[Vorgaben und Anforderungen]: Wandle bitte die folgende Auflistung vollständig in eine nummerierte Liste um und lass dabei Leerzeilen weg.

[Zeilen mit Zeigedaten]
------------------------------------------------------------

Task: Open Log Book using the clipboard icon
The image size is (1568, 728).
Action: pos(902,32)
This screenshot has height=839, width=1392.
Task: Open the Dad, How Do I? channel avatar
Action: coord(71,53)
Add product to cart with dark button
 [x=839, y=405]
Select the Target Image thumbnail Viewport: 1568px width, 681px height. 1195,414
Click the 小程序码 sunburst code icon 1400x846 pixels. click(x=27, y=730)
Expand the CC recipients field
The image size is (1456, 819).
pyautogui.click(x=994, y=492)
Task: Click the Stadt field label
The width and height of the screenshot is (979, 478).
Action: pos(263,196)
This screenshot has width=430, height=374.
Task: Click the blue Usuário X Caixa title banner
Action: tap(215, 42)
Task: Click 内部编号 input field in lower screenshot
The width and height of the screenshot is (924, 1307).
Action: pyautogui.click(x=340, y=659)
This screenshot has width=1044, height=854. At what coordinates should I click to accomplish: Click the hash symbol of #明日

------------------------------------------------------------

[Ergebnis der Aufgabe]:
1. Task: Open Log Book using the clipboard icon
2. The image size is (1568, 728).
3. Action: pos(902,32)
4. This screenshot has height=839, width=1392.
5. Task: Open the Dad, How Do I? channel avatar
6. Action: coord(71,53)
7. Add product to cart with dark button
8.  [x=839, y=405]
9. Select the Target Image thumbnail Viewport: 1568px width, 681px height. 1195,414
10. Click the 小程序码 sunburst code icon 1400x846 pixels. click(x=27, y=730)
11. Expand the CC recipients field
12. The image size is (1456, 819).
13. pyautogui.click(x=994, y=492)
14. Task: Click the Stadt field label
15. The width and height of the screenshot is (979, 478).
16. Action: pos(263,196)
17. This screenshot has width=430, height=374.
18. Task: Click the blue Usuário X Caixa title banner
19. Action: tap(215, 42)
20. Task: Click 内部编号 input field in lower screenshot
21. The width and height of the screenshot is (924, 1307).
22. Action: pyautogui.click(x=340, y=659)
23. This screenshot has width=1044, height=854. At what coordinates should I click to accomplish: Click the hash symbol of #明日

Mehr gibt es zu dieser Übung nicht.